ISSN 1911-2173


Pselaphinae Latreille 1802
  Figure 1.4.1 Rybaxis mystica (Casey), below, Adranes lecontei Brendel, top right, Euplectus silvicolus Chandler, top left. 9.15.1 Batrisodes lineaticollis (Aube), male. 9.15.2 Tyrus semiruber Casey, male, found under pine bark. 9.15.3 Ceophyllus monilis LeConte, male, found on a freshly cut pine stump. 9.15.4 Ctenisodes piceus (LeConte), male, found under a rock.    


Most Pselaphinae are distinctive for their body shape (9.15.1) where the elytra and abdomen appear as an ‘apical section’, which is always distinctly wider than the head and pronotum (Fig. 1.4.1). In a few genera (Fig. 1.4.1, top left), the body is more linear in shape but these groups always have deep pits on the head, pronotum and elytral base, and always have clubbed antennae (Fig.1.4.1). All tarsi possess three segments. Pselaphinae loosely resemble the Scydmaeninae in body outline but the elytra of pselaphines are shorter and do not cover most of the abdomen. Pselaphinae are widely distributed in North America.

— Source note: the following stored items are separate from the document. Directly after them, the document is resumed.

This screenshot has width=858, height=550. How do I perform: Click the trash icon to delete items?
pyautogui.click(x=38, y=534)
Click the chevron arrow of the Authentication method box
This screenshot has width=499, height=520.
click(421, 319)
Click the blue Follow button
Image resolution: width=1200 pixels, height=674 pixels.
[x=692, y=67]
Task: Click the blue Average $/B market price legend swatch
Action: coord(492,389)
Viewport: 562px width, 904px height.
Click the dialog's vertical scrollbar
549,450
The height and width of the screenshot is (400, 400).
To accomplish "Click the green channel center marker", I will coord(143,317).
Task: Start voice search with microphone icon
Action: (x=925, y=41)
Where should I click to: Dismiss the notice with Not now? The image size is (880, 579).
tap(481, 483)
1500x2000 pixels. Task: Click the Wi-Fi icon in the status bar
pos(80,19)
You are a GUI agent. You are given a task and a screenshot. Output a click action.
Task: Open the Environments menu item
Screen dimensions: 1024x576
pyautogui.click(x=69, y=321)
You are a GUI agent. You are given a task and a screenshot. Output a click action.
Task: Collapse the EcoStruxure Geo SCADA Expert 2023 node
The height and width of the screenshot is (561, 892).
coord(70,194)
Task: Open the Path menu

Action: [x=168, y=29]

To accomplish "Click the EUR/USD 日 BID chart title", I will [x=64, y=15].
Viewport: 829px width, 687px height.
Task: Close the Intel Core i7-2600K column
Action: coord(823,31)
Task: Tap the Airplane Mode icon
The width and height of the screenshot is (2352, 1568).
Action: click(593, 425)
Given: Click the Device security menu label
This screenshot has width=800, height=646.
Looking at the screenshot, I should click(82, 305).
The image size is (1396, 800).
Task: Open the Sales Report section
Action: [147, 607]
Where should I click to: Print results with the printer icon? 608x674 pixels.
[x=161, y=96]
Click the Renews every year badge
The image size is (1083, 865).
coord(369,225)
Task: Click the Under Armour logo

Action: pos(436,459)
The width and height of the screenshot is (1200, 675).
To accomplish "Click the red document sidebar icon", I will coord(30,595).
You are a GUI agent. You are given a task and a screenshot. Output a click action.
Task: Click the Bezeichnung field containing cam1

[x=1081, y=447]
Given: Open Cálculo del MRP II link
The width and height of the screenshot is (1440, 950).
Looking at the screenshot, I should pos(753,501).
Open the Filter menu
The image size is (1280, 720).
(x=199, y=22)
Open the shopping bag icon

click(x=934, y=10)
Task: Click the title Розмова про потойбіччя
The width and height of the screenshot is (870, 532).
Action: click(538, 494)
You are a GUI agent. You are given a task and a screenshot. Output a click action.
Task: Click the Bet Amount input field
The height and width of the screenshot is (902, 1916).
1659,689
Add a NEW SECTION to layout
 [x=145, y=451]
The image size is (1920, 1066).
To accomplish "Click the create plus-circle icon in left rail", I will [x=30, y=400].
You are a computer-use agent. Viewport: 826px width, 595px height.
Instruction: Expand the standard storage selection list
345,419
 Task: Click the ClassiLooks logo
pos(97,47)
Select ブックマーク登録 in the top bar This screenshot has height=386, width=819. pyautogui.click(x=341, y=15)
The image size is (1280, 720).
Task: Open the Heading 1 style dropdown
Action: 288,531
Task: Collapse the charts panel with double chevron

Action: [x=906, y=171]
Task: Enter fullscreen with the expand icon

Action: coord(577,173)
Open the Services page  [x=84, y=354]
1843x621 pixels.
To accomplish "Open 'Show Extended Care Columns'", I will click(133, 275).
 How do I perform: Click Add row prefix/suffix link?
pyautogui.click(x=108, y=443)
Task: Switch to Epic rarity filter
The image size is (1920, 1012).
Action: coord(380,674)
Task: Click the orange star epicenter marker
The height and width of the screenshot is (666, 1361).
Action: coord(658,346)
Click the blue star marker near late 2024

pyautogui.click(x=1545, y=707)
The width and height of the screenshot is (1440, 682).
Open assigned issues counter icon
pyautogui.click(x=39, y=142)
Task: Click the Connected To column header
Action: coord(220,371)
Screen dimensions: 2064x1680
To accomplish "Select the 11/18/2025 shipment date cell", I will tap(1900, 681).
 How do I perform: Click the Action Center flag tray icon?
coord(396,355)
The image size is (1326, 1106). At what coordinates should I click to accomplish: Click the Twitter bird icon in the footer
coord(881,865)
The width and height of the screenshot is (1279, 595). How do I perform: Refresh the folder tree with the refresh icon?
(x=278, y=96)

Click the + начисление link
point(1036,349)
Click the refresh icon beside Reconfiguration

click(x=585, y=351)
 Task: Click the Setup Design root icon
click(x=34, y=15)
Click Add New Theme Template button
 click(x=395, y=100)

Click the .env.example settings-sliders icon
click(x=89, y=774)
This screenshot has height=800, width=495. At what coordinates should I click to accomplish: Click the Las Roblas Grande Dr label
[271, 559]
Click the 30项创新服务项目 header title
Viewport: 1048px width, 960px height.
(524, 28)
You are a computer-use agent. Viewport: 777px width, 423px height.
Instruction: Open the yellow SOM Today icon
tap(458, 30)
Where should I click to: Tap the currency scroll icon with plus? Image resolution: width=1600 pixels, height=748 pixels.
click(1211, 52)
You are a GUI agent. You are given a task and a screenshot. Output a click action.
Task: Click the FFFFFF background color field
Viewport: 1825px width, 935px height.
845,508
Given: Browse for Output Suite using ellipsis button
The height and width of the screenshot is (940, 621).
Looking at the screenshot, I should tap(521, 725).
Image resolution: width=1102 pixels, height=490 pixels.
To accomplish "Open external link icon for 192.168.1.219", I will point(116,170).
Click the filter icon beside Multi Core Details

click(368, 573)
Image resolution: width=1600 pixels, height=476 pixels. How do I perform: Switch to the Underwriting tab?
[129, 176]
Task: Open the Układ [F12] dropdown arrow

A great diversity of pselaphines can be collected in damp, forested microhabitats, and wetlands, especially if the debris is removed, sifted, and processed in a Berlese funnel. They are sometimes collected at lights. Various favoured microhabitats include leaf litter, flood debris, under bark (Fig. 9.15.2), grass clumps, in rotten logs or stumps (9.15.3), treeholes, in Sphagnum, and under stones (Fig. 9.15.4). Many species live occasionally or exclusively in the nests of ants and termites, feeding on the host larvae or engaging in trophallaxis with the host ants themselves (Akre and Hill 1973). All pselaphines are predators; mostly of small arthropods such as springtails and mites but the myrmecophilous and termitophilous species derive nutrients from their host colonies (see above).